Scan the data below and state how many of its lines contain the word "selection", giving only the figure.

Start of Task input

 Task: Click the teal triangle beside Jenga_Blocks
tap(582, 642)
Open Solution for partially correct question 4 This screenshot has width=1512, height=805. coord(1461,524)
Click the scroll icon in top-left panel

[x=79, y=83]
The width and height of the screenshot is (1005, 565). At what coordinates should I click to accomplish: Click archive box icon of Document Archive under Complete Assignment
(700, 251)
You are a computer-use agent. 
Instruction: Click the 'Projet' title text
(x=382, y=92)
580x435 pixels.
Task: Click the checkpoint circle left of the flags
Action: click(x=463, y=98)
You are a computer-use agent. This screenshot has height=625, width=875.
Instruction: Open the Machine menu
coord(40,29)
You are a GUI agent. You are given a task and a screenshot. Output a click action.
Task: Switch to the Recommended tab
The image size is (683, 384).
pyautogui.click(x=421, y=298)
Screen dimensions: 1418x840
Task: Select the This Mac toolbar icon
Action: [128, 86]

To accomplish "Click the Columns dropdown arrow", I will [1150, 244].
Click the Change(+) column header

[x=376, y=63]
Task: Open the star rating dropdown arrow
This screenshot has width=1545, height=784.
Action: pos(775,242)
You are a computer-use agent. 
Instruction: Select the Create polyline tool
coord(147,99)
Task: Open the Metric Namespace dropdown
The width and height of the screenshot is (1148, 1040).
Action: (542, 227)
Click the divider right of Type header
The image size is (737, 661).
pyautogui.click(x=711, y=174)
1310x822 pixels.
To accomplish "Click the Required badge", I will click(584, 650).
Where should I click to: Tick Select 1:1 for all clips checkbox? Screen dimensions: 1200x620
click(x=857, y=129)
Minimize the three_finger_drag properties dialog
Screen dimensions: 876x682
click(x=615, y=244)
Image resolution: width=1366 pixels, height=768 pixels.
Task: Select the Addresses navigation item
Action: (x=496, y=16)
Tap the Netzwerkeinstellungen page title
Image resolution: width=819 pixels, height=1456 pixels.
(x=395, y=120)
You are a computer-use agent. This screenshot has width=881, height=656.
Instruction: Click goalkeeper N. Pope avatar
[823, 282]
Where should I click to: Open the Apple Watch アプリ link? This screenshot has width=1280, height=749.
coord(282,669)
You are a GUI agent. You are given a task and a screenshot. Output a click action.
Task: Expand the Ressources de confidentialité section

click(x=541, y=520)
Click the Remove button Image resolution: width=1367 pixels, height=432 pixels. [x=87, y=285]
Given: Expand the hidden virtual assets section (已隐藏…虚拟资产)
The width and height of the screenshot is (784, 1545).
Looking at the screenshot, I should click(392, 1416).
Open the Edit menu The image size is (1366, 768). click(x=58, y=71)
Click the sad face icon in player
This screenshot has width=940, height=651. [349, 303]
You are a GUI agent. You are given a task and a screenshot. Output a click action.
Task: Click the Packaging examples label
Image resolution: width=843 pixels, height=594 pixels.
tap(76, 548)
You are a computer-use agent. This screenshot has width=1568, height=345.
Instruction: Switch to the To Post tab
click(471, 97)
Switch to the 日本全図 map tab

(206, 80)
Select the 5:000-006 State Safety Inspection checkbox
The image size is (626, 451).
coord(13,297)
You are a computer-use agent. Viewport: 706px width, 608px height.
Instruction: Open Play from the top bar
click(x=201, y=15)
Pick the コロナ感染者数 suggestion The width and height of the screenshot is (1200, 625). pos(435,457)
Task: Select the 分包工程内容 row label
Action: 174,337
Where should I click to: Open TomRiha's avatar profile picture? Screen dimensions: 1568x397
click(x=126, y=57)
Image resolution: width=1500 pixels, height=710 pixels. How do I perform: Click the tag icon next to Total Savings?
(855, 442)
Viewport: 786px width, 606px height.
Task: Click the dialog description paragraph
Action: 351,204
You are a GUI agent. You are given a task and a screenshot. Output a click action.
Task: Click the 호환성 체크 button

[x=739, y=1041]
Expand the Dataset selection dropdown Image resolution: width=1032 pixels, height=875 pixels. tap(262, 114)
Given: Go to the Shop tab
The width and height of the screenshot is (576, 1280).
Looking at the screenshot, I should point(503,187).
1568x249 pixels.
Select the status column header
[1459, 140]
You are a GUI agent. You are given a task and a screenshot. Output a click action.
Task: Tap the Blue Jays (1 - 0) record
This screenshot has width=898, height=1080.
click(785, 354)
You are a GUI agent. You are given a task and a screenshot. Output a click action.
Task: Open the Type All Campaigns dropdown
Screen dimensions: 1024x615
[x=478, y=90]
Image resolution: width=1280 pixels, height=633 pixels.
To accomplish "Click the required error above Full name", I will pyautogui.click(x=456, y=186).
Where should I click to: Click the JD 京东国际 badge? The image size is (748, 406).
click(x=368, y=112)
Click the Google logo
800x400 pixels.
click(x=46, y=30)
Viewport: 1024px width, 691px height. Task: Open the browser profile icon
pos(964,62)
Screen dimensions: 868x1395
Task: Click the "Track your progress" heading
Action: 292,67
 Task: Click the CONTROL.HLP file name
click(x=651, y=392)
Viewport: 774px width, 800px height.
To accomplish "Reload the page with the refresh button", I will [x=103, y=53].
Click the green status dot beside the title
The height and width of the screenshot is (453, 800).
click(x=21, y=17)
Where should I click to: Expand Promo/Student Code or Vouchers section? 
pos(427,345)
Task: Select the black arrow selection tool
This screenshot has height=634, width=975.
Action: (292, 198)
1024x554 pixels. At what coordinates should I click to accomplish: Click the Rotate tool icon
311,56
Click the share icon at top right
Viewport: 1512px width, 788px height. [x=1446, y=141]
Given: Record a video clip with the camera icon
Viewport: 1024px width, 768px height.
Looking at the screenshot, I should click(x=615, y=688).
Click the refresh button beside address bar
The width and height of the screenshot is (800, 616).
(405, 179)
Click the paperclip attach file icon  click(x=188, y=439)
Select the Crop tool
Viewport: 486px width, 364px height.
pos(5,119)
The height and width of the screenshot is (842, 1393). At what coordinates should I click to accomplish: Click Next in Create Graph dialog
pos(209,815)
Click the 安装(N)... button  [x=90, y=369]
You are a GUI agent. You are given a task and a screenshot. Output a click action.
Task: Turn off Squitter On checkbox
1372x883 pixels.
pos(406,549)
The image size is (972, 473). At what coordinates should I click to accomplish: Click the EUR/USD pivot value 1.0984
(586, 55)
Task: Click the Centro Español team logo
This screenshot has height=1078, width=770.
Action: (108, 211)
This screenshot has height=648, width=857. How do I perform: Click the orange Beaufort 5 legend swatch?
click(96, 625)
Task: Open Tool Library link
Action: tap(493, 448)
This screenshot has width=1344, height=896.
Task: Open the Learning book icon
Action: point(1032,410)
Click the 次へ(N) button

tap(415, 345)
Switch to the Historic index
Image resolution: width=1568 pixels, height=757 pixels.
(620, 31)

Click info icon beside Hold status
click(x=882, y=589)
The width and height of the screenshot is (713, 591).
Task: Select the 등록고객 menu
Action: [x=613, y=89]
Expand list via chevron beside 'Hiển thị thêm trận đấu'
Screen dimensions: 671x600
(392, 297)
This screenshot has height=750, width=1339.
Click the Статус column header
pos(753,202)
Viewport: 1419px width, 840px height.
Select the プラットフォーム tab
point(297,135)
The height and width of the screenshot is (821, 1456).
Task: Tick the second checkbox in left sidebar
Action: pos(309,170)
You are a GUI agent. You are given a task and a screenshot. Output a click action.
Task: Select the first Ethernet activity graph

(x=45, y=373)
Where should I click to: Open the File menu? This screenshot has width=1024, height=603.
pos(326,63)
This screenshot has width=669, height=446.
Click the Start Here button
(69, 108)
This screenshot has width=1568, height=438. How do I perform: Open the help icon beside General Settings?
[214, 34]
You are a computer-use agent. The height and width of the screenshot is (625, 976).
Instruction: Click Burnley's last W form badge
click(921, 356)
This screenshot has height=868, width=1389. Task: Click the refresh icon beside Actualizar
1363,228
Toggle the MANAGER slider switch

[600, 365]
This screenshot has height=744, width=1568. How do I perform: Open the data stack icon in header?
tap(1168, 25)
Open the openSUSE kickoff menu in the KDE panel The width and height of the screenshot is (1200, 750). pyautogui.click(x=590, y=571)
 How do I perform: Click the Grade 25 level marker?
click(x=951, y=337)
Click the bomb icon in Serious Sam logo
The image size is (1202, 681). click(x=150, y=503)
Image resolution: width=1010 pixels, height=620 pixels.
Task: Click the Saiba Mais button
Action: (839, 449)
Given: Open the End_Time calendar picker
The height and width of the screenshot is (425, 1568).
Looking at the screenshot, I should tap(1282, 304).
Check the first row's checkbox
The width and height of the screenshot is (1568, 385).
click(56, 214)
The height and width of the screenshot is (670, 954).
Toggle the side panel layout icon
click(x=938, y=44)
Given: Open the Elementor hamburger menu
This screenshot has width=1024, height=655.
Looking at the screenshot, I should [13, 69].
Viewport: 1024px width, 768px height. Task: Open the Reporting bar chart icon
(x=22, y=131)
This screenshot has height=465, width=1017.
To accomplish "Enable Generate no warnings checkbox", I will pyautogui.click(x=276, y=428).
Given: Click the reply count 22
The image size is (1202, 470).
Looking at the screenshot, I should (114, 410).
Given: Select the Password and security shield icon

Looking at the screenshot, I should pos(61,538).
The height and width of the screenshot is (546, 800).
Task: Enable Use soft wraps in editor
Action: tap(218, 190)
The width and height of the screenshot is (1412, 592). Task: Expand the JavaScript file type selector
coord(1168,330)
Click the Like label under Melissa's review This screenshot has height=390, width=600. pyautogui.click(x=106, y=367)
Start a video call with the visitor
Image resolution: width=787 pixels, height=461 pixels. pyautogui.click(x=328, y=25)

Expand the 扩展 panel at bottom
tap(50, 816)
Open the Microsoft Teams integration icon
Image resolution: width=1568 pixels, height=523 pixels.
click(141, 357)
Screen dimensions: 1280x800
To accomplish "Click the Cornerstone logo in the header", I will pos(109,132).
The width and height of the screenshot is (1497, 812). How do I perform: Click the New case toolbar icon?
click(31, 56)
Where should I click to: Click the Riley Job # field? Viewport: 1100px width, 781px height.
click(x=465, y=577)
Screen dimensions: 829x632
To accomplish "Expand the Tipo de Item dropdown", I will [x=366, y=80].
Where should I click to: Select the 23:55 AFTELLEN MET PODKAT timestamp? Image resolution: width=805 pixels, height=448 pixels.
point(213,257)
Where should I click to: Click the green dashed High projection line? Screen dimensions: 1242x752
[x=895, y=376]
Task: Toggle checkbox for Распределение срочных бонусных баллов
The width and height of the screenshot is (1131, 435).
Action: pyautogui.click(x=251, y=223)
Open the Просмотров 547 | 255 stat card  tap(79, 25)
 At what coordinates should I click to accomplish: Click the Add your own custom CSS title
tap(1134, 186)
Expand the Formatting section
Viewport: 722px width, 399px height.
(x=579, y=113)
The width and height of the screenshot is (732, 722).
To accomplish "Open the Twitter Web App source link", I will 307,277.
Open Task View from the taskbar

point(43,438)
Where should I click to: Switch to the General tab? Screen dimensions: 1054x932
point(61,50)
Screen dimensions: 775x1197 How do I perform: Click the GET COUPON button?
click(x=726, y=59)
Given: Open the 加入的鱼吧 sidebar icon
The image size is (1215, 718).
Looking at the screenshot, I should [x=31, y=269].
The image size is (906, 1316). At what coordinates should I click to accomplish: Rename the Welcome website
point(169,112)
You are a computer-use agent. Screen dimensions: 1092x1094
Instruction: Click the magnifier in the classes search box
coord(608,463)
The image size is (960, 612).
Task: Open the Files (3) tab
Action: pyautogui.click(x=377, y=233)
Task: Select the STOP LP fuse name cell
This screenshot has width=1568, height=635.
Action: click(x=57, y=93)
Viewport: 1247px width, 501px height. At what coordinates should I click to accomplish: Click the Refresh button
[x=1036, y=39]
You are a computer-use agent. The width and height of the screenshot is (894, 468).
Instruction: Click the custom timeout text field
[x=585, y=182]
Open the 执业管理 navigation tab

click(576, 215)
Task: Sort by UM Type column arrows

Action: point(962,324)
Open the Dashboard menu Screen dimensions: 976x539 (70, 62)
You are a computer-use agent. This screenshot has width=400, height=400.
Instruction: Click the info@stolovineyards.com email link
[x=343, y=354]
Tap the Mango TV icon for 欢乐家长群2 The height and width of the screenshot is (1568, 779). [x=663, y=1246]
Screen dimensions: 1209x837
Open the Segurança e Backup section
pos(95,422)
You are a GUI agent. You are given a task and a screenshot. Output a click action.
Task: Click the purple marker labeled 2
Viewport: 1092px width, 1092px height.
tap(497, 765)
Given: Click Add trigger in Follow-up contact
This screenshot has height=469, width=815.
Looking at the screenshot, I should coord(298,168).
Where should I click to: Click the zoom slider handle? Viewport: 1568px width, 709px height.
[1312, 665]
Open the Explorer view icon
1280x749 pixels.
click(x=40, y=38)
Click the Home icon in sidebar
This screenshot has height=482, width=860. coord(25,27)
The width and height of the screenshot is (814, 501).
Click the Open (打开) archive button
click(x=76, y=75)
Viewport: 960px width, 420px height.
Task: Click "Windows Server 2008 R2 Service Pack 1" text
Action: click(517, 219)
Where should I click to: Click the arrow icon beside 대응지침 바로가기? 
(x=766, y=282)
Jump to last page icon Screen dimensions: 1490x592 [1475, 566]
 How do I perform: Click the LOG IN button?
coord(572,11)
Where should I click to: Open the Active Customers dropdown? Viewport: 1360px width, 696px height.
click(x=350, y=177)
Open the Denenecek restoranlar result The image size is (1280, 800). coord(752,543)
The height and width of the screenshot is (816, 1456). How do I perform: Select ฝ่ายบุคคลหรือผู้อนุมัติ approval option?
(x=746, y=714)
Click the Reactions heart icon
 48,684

End of Task input

Result of this exercise » 2